Editorial by Pr. Larry Kirkpatrick published on GreatControversy.org December 11, 2003
QOD 2003 Annotated Edition Series
The Spurned Suitor Returns
There's someone at the door again.
Nervously He stands there. His frayed, plaid suit has been replaced. She remembers him in an embarrassing lime green and brown. Now, he's decked in modest new black and sand color, with dark red highlights in a trendy, newer cut. He looks a bit less sure of himself. The flowers held in his hand tremble a bit. His face is flushed. Peering through the door's peephole, she examines his countenance closely. Yes. It can hardly be, but it is! Its him! She knows who it is wearing the fake mustache. The haircut does not fool her, nor does the shiny earring poked through his left earlobe. She's seen him before. They had first met back around 1957. They had dated awhile, although her close friends James and Ellen had warned her about him. And now he's back.

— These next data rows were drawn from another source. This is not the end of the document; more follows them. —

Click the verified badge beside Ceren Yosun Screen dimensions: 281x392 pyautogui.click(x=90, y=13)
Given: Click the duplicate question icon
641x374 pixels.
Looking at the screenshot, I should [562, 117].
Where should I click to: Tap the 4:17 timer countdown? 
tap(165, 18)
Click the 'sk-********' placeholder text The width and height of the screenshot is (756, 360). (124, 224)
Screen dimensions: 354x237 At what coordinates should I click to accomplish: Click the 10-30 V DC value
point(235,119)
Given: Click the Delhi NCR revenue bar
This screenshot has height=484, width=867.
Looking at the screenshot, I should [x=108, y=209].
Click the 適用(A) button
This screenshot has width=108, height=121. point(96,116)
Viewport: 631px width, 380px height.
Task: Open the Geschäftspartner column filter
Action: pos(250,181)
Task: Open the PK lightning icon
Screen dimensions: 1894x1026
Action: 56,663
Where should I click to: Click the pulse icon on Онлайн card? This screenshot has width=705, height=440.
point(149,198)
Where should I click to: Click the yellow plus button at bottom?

The spurned suitor has returned.
Forty years wandering in the desolate wilderness of sin have since rolled past. The Seventh-day Adventist Church has been sidetracked into the New Theology cul de sac since first led there via the 1957 book Questions on Doctrine. At that time a book was published which sought to rewire some of the most crucial identifying elements of Adventism.
It was the genesis of major change on the nature of Christ (from biblical post-Fall view to the unbiblical pre-Fall view) and the atonement (from an essential focus on the investigative judgment and the atonement of Christ presently being made in the heavenly sanctuary's most holy place, to a renewed superficial forensic concept especially linking atonement to Jesus' death on the cross, now counted as a “completed atonement”). Of course, its advocates insisted they weren't changing anything, then they said they were just rewording things. Then they claimed it was only a new emphasis that was being offered. Finally, the heat generated was so great they stopped publishing the book. The church and QOD stopped dating.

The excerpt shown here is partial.